Начинала Кася еще в изданиях «Чительника». Ездила тогда вместе с другими журналистами в самые захолустные местечки, где сельский почтальон появлялся с газетами раз в четыре дня. Одному подписчику засовывал в почтовый ящик четыре экземпляра за среду, другому – четыре за четверг. В такую дыру они приезжали и в беседе с местными жителями старались выяснить их наболевшие нужды. Эти беседы они широко освещали в печати, а затем приезжали еще раз с артистической бригадой, чтобы в обсуждении перед концертом определить, какое впечатление произвели их статьи. Людей дискуссии интересовали больше, чем концерты.
Из «Чительника» Кася перешла в свою, молодежную газету и продолжала ездить по стране. Особенно нравилось ей Гданьской воеводство. Однажды ребята из СПМ затащили ее Ка пароход, где ячейка состояла из пятерых парней «в возрасте от пятнадцати до восемнадцати лет». Капитан парохода был старым «реакционером», который никого из членов Союза польской молодежи не выдвигал, не подпускал к машинному отделению и ничему не учил. Кася решила потолковать с ним. Он принял ее крайне вежливо и шикарно. Когда разговорились, она спросила, почему он столько времени держит ребят в черном теле.

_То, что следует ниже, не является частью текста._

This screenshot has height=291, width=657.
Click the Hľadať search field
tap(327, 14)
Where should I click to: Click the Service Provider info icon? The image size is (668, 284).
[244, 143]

– Выдвижение, знаете ли, зависит не от меня, а от управления пароходства.
– Вы так долго не подпускаете ребят к машинному отделению.
– Это не так. Я охотно бы их туда направил, но тогда бы пришлось отстранить от работы другого парня.
– Нет, – возразила она, – я уже поговорила с ними. Четверо ребят из ячейки будут выполнять работу пятого, а вы за это возьмите Рысека в машинное отделение.
И старый реакционер взял Рысека в двухмесячный рейс.
– Для пробы, – добавила она, подражая густому басу капитана.
Когда они начали встречаться, Эмануэль попросил, чтобы Кася говорила о себе, рассказывала ему такие же истории, как о старом капитане из Гданьска. И она поведала о заводах, которые охотно посещала, ведь люди там понимали, что ей нужно, что она хочет помочь им и что газета – могучее оружие; и о предприятиях, которые ей не по душе: бестолковщина, но все же она туда ездит – ничего не поделаешь. Такие хлопоты заполняли дни этой молодой особы. С подобным же отношением к общественным делам Эмануэль встречался у себя в мастерской и, собственно, всюду на каждом шагу – оно было характерно для нашей нынешней жизни. Да, но тут речь шла не о ком-нибудь постороннем, а о существе, которое становилось ему все более близким. Долгое время он считал, что все эти дела – просто дымовая завеса и не успеешь оглянуться, как девушка заговорит своим настоящим языком о настоящих делах, действительно ее интересующих. Язык, на котором она говорила, Эмануэль считал каким-то жаргоном. Казалось, Кася постоянно повторяла за кем-то чужие слова. Когда она наконец заговорит по-человечески? Когда наконец покажет свое подлинное лицо?